Another process I’ve been trialling I wanted to share:
Sometimes when you want people to try something new you need to be a bit pushy to get them out of their comfort zone. This is where Push groups get their names.
Push Groups are structured sessions designed to encourage and facilitate the adoption of new tools and technologies within software engineering company. These groups typically consist of 3-4 people from different teams who come together to learn, install, and practice using a new tool or technology.
In the session is “very” hands on. We generally start with the installing the tool on everyone’s laptops, then run through some exercises that participants are required to complete in front of the organiser and share their immediate feedback of why the tool does or does not work.
This serves two purposes
- It pushes people to try something they otherwise would not have
- It gives the orgnaiser immediate feedback of issues they might not have know
In one example where we used this, we noticed many of our engineers in one area where not using customs shells they were just using vanilla Bash terminal on Mac or Powershell on windows. So we ran a session on Terminal tooling with ohmyposh, windows terminal etc. (we did a separate session with other tech for mac users, I’m using the windows one as an example because its the one geriatric old me that’s familiar with windows tooling ran).
In the first session we got them to install it, pick their themes/fonts (a bit of fun), try some common tasks, like git clone and run one of their repos using npm cli etc. demoing common quality of life features like git/k8s/etc information in the cli, statement completion, etc.

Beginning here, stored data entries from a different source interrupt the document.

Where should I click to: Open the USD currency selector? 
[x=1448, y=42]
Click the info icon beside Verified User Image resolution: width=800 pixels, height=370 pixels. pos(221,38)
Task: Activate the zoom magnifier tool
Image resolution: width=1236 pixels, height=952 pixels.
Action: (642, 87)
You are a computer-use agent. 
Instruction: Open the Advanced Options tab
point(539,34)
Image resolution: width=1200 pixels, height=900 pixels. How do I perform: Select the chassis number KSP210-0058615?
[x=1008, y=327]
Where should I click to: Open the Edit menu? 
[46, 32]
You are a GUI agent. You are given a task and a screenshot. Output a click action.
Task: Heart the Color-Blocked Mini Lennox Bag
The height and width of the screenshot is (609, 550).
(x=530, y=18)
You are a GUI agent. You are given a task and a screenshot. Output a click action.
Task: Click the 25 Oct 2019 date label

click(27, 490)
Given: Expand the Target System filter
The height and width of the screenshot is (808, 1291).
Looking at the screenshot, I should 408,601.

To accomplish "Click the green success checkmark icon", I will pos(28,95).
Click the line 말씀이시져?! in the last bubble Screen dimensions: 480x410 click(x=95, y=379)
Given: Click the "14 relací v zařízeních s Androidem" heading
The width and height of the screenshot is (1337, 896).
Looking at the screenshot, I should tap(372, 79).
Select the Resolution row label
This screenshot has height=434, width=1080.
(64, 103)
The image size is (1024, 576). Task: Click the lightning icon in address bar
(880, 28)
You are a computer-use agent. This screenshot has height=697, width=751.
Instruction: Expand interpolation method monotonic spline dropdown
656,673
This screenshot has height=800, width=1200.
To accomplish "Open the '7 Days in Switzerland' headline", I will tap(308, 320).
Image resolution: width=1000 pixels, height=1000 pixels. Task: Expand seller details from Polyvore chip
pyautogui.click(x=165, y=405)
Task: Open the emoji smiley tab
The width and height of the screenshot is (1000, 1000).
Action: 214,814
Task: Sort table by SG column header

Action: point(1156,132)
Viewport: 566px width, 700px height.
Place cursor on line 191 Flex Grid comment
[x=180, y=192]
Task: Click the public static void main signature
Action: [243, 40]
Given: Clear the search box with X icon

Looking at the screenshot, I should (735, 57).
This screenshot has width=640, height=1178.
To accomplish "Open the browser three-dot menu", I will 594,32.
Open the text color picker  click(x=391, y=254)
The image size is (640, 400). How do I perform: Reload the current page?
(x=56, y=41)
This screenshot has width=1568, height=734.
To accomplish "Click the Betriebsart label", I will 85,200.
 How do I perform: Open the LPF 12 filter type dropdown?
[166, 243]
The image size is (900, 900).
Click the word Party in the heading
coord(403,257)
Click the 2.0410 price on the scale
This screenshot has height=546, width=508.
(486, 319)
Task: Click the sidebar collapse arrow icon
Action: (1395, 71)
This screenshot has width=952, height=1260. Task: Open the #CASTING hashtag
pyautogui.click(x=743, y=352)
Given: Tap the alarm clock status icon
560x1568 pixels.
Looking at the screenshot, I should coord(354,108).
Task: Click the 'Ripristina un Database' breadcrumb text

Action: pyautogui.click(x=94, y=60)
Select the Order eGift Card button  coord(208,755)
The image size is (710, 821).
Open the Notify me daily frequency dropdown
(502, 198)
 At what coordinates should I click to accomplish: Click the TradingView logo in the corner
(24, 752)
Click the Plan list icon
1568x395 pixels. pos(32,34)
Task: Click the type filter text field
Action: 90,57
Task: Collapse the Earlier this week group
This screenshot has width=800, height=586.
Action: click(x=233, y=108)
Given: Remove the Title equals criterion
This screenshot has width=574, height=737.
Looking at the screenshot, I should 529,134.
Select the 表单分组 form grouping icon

During the session one of the of the devs raised to me, he said: “Look, this is cool, but I never use the terminal outside my IDE, I only use it inside. I then realised its a totally different setup to customise the terminal inside the IDE, but in the session we worked it out and updated the content so that we supported both.
After the session there’s two goals
- Use it! – try honestly to use this new thing over the next two weeks, push yourself a bit to try it. And provide feedback about what does and doesnt work.
- Run another session for your team the same – even if it doesnt work for you, and get them to do the same thing and provide feedback
Most of the time we find that tools that are useful take off and reach critical mass and become ubiquitous, sometimes though things dont work, and that’s ok, as long as you get the feedback and learn.